TASK TO CARRY OUT: As the answer, set down the lines below from the one containing "Faridabad (20, 2385)" through the one containing "Sitecraft Policies (15, 2388)", exactly and inclusively, and no others.

RECORD EXCERPTS:
◆ ◆ ◆
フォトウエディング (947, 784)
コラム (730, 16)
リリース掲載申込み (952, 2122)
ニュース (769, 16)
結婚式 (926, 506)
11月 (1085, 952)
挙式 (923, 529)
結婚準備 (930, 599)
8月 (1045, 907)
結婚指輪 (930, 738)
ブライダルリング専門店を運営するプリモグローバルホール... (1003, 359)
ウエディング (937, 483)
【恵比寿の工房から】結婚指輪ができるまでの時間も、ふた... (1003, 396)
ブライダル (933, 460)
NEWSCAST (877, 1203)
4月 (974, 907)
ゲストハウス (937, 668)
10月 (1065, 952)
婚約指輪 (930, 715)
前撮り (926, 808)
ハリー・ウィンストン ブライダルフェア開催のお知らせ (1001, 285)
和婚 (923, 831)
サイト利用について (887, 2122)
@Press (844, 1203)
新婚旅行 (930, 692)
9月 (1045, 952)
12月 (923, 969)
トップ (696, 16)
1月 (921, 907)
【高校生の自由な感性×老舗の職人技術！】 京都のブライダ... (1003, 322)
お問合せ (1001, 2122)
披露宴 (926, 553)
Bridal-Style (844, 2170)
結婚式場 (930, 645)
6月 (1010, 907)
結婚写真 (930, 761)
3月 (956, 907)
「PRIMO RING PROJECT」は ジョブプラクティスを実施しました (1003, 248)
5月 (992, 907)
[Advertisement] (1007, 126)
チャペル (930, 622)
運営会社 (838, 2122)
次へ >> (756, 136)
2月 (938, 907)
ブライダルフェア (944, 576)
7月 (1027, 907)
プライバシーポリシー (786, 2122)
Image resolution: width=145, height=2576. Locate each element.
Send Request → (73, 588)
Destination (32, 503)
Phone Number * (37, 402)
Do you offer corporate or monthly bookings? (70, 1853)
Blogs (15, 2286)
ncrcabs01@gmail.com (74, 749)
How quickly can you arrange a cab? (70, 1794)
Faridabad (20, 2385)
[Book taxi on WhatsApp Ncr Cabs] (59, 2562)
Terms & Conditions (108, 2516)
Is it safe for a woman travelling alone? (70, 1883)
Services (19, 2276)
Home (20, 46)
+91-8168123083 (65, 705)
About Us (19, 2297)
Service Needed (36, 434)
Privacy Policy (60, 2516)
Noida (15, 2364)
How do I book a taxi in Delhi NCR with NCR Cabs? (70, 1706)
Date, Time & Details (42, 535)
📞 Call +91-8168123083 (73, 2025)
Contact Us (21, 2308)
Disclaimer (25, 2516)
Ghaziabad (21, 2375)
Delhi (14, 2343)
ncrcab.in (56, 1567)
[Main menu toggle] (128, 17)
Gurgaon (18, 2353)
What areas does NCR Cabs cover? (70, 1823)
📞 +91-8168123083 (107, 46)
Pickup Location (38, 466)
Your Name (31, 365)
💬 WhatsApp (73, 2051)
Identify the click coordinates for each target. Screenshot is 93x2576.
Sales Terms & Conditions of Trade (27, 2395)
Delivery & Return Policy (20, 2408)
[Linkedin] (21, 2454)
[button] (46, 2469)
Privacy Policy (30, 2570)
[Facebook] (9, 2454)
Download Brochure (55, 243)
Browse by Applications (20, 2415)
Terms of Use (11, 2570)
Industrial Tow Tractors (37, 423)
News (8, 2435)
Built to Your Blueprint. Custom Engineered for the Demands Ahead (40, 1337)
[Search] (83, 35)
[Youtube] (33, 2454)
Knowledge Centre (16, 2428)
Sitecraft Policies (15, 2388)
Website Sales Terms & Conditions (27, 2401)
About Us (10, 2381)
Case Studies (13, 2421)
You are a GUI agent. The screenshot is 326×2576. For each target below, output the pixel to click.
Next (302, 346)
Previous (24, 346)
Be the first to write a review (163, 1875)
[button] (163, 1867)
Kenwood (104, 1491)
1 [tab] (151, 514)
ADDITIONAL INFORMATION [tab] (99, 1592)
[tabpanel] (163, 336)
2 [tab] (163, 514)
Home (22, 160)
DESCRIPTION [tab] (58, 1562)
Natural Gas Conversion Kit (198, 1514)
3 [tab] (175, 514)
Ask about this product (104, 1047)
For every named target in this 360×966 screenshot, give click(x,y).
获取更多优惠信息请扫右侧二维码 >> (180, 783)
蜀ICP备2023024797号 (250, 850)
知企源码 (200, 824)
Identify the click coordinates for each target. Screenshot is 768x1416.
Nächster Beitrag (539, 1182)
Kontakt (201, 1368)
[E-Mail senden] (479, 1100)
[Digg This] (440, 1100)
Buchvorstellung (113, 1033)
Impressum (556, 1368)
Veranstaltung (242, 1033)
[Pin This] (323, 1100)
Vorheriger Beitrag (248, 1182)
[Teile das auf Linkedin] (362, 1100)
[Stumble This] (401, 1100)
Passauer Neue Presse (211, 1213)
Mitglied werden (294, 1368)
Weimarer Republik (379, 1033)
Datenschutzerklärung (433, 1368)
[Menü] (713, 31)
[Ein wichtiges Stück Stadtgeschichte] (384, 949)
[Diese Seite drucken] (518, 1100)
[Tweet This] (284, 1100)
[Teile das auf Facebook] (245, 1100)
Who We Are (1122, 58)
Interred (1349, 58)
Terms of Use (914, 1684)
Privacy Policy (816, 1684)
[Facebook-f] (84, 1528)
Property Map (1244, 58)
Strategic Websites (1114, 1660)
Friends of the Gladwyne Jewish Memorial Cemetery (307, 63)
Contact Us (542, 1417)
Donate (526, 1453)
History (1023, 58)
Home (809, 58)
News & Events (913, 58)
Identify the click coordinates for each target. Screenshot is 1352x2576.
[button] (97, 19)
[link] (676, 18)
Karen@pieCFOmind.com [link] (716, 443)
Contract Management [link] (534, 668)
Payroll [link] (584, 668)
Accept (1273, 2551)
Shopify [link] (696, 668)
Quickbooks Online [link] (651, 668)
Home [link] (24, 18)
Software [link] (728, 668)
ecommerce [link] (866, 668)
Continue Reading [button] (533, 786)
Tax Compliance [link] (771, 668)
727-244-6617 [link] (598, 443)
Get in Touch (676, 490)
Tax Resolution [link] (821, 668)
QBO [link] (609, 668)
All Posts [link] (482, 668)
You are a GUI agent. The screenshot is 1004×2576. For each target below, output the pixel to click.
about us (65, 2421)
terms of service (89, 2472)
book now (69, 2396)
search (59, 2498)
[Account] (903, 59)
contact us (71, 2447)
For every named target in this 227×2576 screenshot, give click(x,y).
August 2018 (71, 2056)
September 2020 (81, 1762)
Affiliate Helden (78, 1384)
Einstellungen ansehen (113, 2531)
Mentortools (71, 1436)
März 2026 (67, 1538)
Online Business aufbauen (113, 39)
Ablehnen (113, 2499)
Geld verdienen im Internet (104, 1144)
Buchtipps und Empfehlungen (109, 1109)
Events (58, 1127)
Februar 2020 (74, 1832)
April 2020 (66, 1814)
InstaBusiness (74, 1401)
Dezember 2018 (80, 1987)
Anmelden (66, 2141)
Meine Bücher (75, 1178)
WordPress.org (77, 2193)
◆ ◆ ◆
EXERCISE ANSWER:
Faridabad (20, 2385)
[Book taxi on WhatsApp Ncr Cabs] (59, 2562)
Terms & Conditions (108, 2516)
Is it safe for a woman travelling alone? (70, 1883)
Services (19, 2276)
Home (20, 46)
+91-8168123083 (65, 705)
About Us (19, 2297)
Service Needed (36, 434)
Privacy Policy (60, 2516)
Noida (15, 2364)
How do I book a taxi in Delhi NCR with NCR Cabs? (70, 1706)
Date, Time & Details (42, 535)
📞 Call +91-8168123083 (73, 2025)
Contact Us (21, 2308)
Disclaimer (25, 2516)
Ghaziabad (21, 2375)
Delhi (14, 2343)
ncrcab.in (56, 1567)
[Main menu toggle] (128, 17)
Gurgaon (18, 2353)
What areas does NCR Cabs cover? (70, 1823)
📞 +91-8168123083 (107, 46)
Pickup Location (38, 466)
Your Name (31, 365)
💬 WhatsApp (73, 2051)
Identify the click coordinates for each target. Screenshot is 93x2576.
Sales Terms & Conditions of Trade (27, 2395)
Delivery & Return Policy (20, 2408)
[Linkedin] (21, 2454)
[button] (46, 2469)
Privacy Policy (30, 2570)
[Facebook] (9, 2454)
Download Brochure (55, 243)
Browse by Applications (20, 2415)
Terms of Use (11, 2570)
Industrial Tow Tractors (37, 423)
News (8, 2435)
Built to Your Blueprint. Custom Engineered for the Demands Ahead (40, 1337)
[Search] (83, 35)
[Youtube] (33, 2454)
Knowledge Centre (16, 2428)
Sitecraft Policies (15, 2388)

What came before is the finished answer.